I have a site to site VPN setup and no explicit ACL to allow OUTSIDE to INSIDE traffic. As per my understanding the traffic should not flow from site 1 to site 2. However, this is not the case.

The traffic from site 1 is reaching site 2.

 

Can anyone explain why this happened?

 

Regards,

Mohamed Salman

1 Accepted Solution

Accepted Solutions

Hello @MOHAMMED SALMAN,

 

The reason is the sysopt feature I explained before, this is the one that performs the bypass for the traffic since it is being recevied from VPN either IPSec or SSL. 

 

 

In order to perform the test, you need to change the command on the configuration but also you need to clear any connection and xlate present on the device, if you don´t do it... the ASA will take the traffic as allowed since you already have traffic passing through. Do this step and change the command, you should see the difference.

 

HTH

Gio

View solution in original post

9 Replies 9

Hi,

 Does your interface has different security level?

absolutely

 

ciscoasa(config-ikev1-policy)# sho nameif
Interface Name Security
GigabitEthernet0/0 OUTSIDE 0
GigabitEthernet0/1 INSIDE 100
GigabitEthernet0/2 DMZ 50
ciscoasa(config-ikev1-policy)# sho int ip br
Interface IP-Address OK? Method Status Protocol
GigabitEthernet0/0 192.168.12.110 YES CONFIG up up
GigabitEthernet0/1 192.168.10.110 YES CONFIG up up
GigabitEthernet0/2 192.168.11.110 YES CONFIG up up
GigabitEthernet0/3 unassigned YES unset administratively down up
GigabitEthernet0/4 unassigned YES unset administratively down up
GigabitEthernet0/5 unassigned YES unset administratively down up
GigabitEthernet0/6 unassigned YES unset administratively down up
Management0/0 unassigned YES unset administratively down up

GioGonza
Level 4
Level 4
Hello @MOHAMMED SALMAN,

Can you share the output for the command "show run all sysopt"? If you have the command sysopt connection permit-vpn, the ASA will bypass the ACL or anything configured on the interfaces just because the traffic is coming from the VPN (IPSec or SSL is the same behavior)

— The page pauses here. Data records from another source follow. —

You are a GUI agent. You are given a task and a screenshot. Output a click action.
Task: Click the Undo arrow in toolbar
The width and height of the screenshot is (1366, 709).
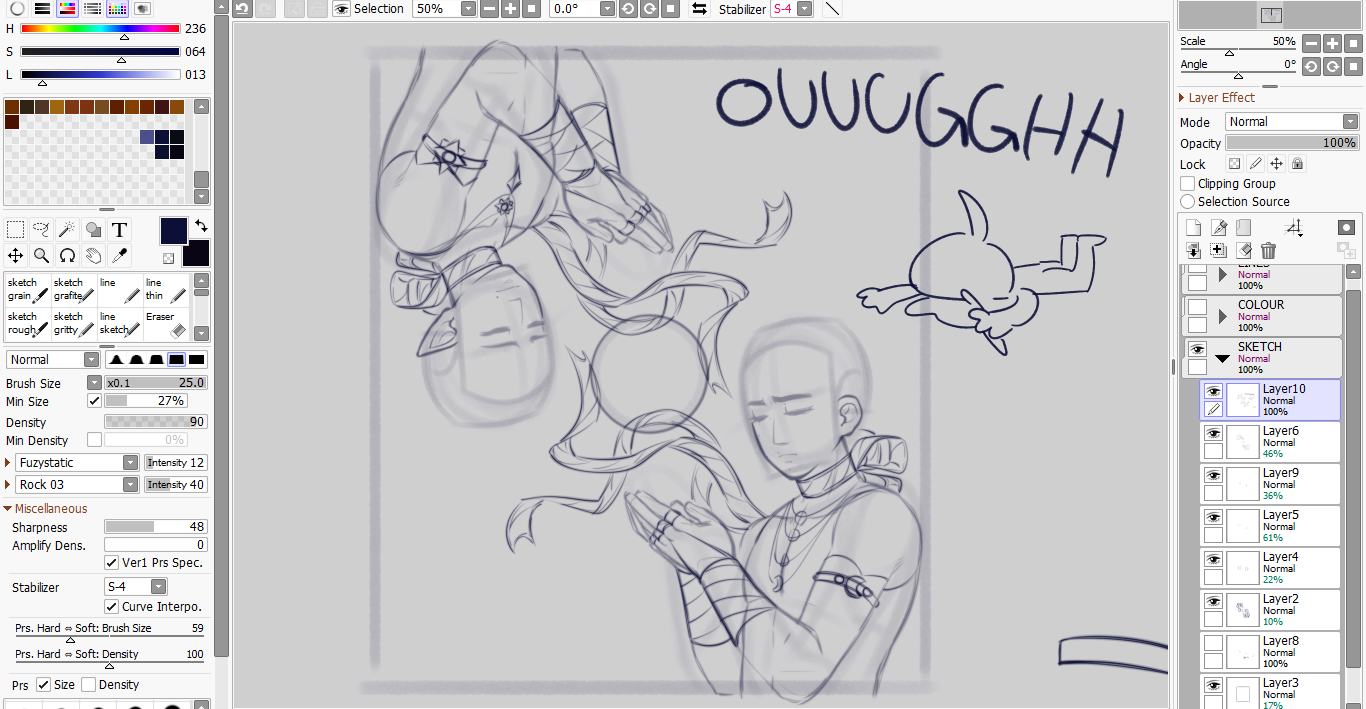(243, 9)
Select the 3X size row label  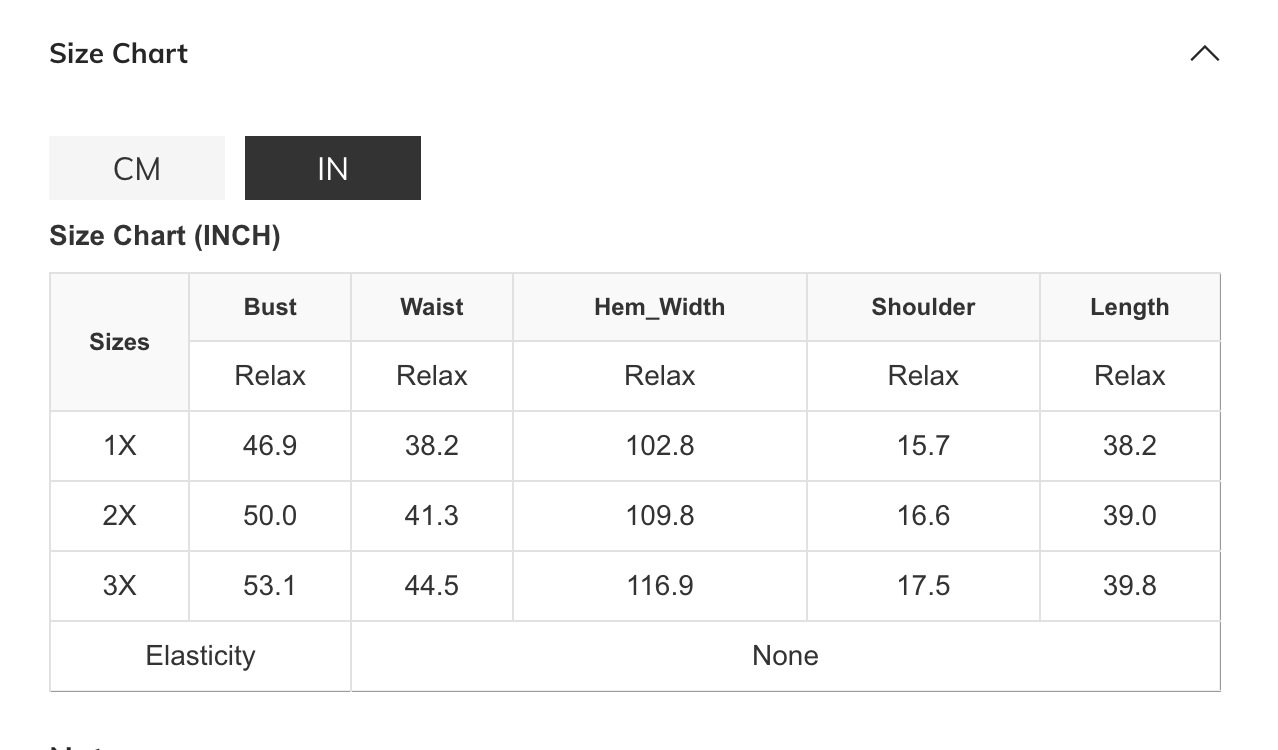(x=119, y=586)
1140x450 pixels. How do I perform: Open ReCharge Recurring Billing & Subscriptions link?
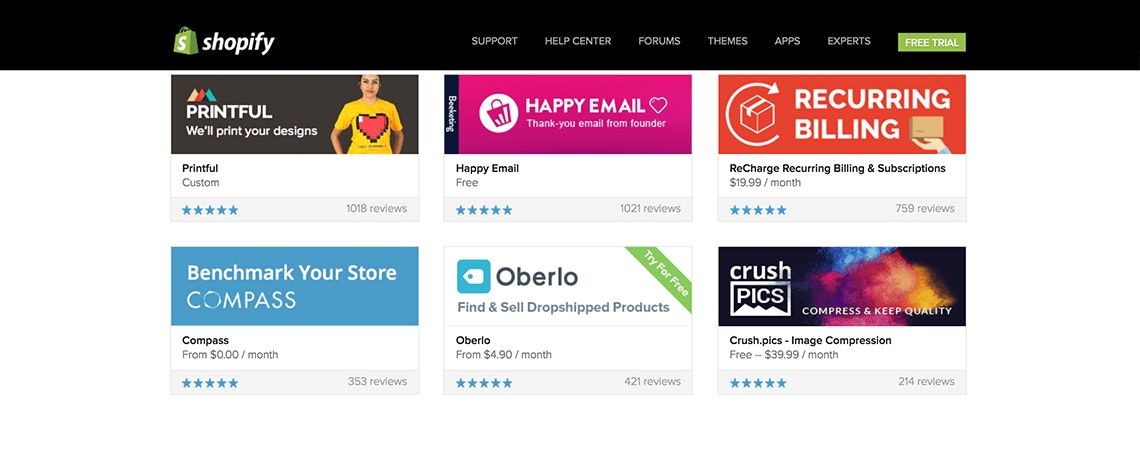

This command comes by default and the only way to permit traffic or have administration of this traffic is to remove that command and apply an ACL on the interfaces to allow just the traffic you want to flow. This is a link for reference: https://www.cisco.com/c/en/us/td/docs/security/asa/asa82/configuration/guide/config/vpnsysop.html#wp1042105

HTH
Gio

 

 

ciscoasa(config)# sho run all sysopt
no sysopt traffic detailed-statistics
no sysopt connection timewait
sysopt connection tcpmss 1380
sysopt connection tcpmss minimum 0
sysopt connection permit-vpn
sysopt connection reclassify-vpn
no sysopt connection preserve-vpn-flows
no sysopt radius ignore-secret
no sysopt noproxyarp OUTSIDE
no sysopt noproxyarp INSIDE
no sysopt noproxyarp DMZ

 

 

I tried "no sysopt connection permit-vpn" but the behaviour did not change

Hello @MOHAMMED SALMAN,

 

Can you share your configuration in order to check further, pls?

 

Gio

I believe I am not clear enough with my query.

 

The IPSEC tunnel is up and running. I am able to ping from LAN 1 to LAN 2.

 

My question is when the traffic reaches from LAN 1 to LAN 2, which is OUTSIDE to INSIDE then why is the traffic allowed without an explicit ACL.

Hello @MOHAMMED SALMAN,

 

The reason is the sysopt feature I explained before, this is the one that performs the bypass for the traffic since it is being recevied from VPN either IPSec or SSL. 

 

 

In order to perform the test, you need to change the command on the configuration but also you need to clear any connection and xlate present on the device, if you don´t do it... the ASA will take the traffic as allowed since you already have traffic passing through. Do this step and change the command, you should see the difference.

 

HTH

Gio

Ah! I did not clear the SA last time I tried :)  Thanks!!!!